Lazydays RV's claim to being the world's largest RV dealership is open to interpretation. Camping World Holdings, Inc.(CWH) has 202 locations and five million active customers according to the 10-K Annual report filed with the FTC on February 26, 2024.

==History==
Founded in Tampa, Florida in 1976 with just two travel trailers and $500, Lazydays RV was originally owned by the Wallace family, which included Herman and his sons Don and Ron. Herman retired in 1993 and Don took over the business.

During its first five years, the dealerships limited itself to selling travel trailers and mini motorhomes. Sales grew to $13 million by 1980 and $50 million by 1983.

Lazydays RV established a second location in 2011 in Tucson, Arizona, when it purchased a dealership owned by Beaudry RV. The firm acquired several dealerships in Colorado from RV America and Discount RV Corner, which are located in Denver and Loveland.

In August 2018, after becoming home to the world's largest indoor showroom with the acquisition of the dealership in Loveland, the company purchased Shorewood RV in Anoka, Minnesota. Two months later, Lazydays RV brought its total number of dealerships to 6 with the purchase of Tennessee RV in Knoxville, Tennessee.

In August 2019, it purchased Alliance Coach in Wildwood, Florida, which it would rename Lazydays RV of The Villages. In February 2020, Lazydays opened its first Texas location, Lazydays RV Service Center of Houston in Waller, Texas.
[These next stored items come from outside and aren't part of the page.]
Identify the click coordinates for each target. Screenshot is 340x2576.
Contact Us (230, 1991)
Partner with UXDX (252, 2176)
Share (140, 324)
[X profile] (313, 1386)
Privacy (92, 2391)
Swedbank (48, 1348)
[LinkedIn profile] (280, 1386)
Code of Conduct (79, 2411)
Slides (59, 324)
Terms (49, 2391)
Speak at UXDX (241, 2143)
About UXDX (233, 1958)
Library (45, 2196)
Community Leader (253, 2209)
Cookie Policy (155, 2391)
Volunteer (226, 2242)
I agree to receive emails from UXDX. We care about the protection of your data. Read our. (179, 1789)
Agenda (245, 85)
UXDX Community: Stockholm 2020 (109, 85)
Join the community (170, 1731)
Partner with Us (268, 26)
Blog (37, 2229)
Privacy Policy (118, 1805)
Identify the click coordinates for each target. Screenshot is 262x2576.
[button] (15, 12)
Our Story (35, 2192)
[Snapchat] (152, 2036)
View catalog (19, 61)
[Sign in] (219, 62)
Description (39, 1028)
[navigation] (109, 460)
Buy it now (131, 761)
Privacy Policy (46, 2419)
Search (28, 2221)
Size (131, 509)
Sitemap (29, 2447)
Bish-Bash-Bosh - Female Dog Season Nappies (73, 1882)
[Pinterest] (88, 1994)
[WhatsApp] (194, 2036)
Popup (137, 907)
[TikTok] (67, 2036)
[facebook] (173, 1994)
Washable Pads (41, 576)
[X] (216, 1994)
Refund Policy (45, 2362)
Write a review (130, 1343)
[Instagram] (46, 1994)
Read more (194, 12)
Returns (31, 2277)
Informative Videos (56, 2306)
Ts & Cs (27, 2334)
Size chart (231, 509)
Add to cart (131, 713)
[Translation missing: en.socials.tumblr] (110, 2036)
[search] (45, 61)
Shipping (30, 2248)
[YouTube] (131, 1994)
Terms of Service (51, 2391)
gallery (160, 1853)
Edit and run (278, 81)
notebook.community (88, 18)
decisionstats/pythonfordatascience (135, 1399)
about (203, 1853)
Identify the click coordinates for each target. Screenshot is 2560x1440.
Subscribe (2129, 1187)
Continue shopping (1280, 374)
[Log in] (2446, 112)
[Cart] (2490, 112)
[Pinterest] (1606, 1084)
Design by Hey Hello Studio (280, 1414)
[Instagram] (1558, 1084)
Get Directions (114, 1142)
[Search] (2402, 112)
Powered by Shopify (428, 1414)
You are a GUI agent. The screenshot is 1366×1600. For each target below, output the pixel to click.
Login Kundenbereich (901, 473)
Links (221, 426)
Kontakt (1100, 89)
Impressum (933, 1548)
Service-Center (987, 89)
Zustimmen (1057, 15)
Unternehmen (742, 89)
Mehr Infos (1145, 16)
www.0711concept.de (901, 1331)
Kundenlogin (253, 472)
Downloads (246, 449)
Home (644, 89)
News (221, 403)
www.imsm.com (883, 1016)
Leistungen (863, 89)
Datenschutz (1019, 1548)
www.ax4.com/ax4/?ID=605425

In 2025, it was announced that Campers Inn RV had completed the acquisition of the company and would become the operator of seven locations.

==Sponsorships==
In 2015, Lazydays RV announced their partnership with the University of Florida Gators. to sponsor sanctioned tailgating events held in the campus RV lots for official college sports events. In 2016, Lazydays RV announced a partnership with the NFL's Denver Broncos and Tampa Bay Buccaneers.